Blog Post: The History of Laser Vision Correction: Radial Keratotomy. The First Blog in a 4-Part Series

Radial Keratotomy

The First Blog in a 4-Part Series

Ever wonder about the origins of Laser Vision Correction?  It’s actually a fascinating story, particularly because it was stumbled upon completely by accident.  In the 1970’s, a Russian Ophthalmologist, Svyatoslav Fyodorov, removed glass splinters from the eye of a patient involved in an accident.[i]  Prior to the accident, the patient was nearsighted and required glasses for distance vision.  After the glass splinters were removed, the patient’s vision actually improved.  That was the impetus for the development of the first refractive surgery procedure by Dr. Fyodorov, known as Radial Keratotomy (R.K.).  R.K. was one of the very first refractive procedures.
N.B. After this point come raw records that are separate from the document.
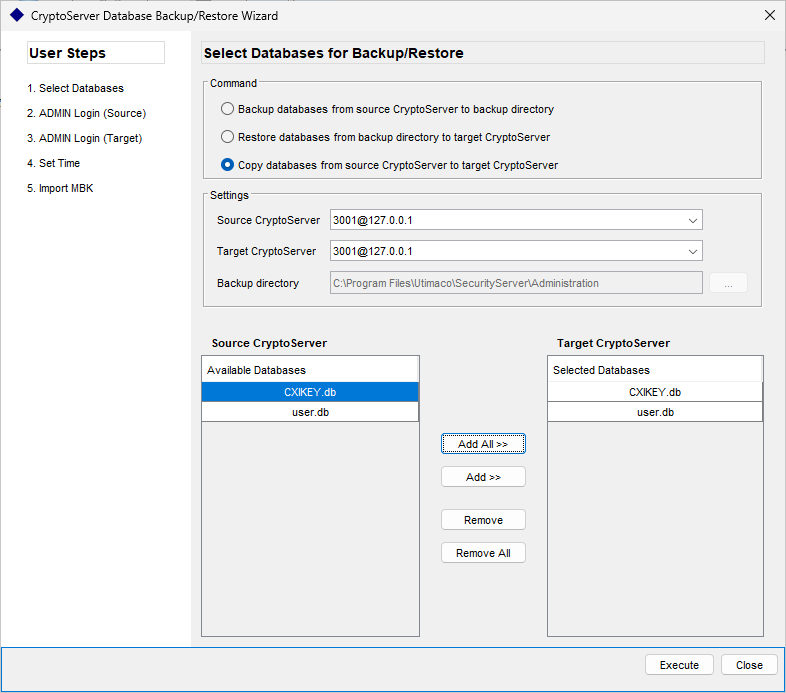Click the Backup directory path field
This screenshot has height=693, width=786.
(516, 283)
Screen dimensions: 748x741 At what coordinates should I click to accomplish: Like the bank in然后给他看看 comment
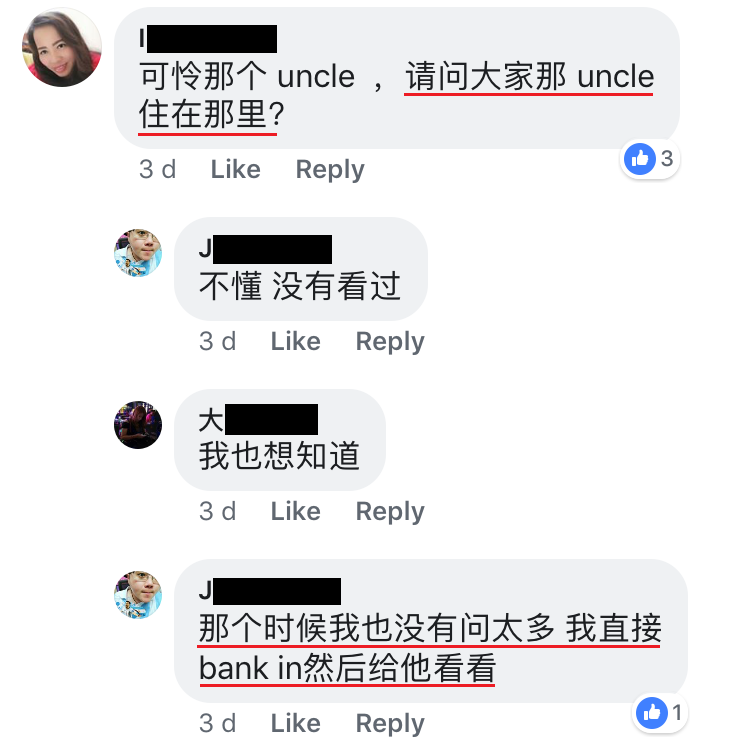point(296,723)
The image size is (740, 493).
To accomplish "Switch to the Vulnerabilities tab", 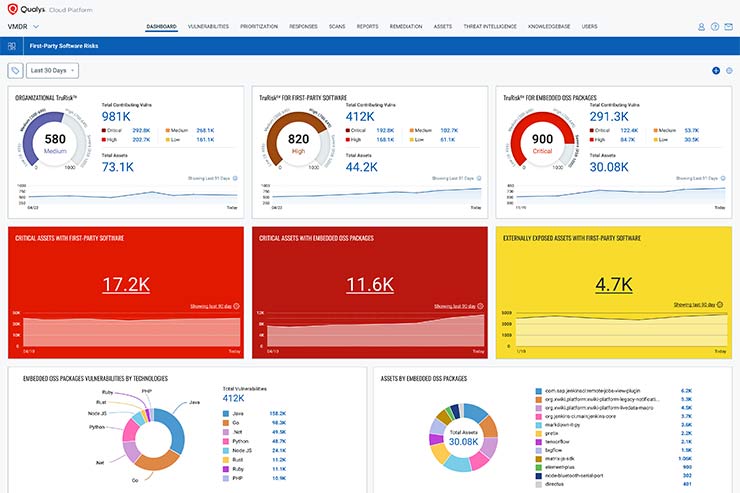I will [x=208, y=26].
To understand how this works, let’s review the functional anatomy of a normal sighted eye in comparison to a nearsighted (myopic) eye.   In a normal sighted eye, light rays from an object come into focus directly on the retina.

A nearsighted (myopic) eye, however is anatomically longer than a normal sighted eye.  Therefore, instead of light rays coming into focus directly on the retina, they come into focus in front of the retina, which creates a blurry image.

This condition can be improved by putting a concave lens in front of the eye with either eyeglasses or contact lenses.  A concave lens is thinner in the middle and thicker around the edges and therefore, light rays that pass through this lens are refracted (bent) in a convergent manner which brings them into focus on the retina.

In order to accomplish this same effect with refractive procedures, since it’s not possible to shorten the eye, the cornea is flattened.  In doing this, the light rays from an image have a shorter distance to travel, and can therefore come into focus directly on the retina, without the need for a corrective lens.  In R.K., a diamond surgical blade, which could be calibrated to different corneal depths, was used to create radial incisions which flattened the cornea to correct nearsightedness (myopia).  These incisions are likened to spokes on a bicycle tire.

Following the accidental finding, Dr. Fyodorov performed many R.K. procedures. From the post operative results of these procedures, he was able to fine tune the R.K. procedure and later predict the number of incisions required to correct different amounts of nearsightedness.  Dr. Fyodorov’s data then served as a template for other refractive surgeons. R.K. is one of the earliest, and most widely practiced, refractive techniques from which our current laser vision correction technology evolved.  Both LASIK and PRK laser vision correction performed today employ the same concept as the original R.K. procedure:  changing the shape of the cornea to correct different refractive errors.  The advancement in technology over the years has improved the safety and efficacy of laser vision correction.  It has also enabled refractive surgeons to correct not only nearsightedness (as with R.K.), but farsightedness (hyperopia), astigmatism and presbyopia (the need for reading glasses over age 40), as well.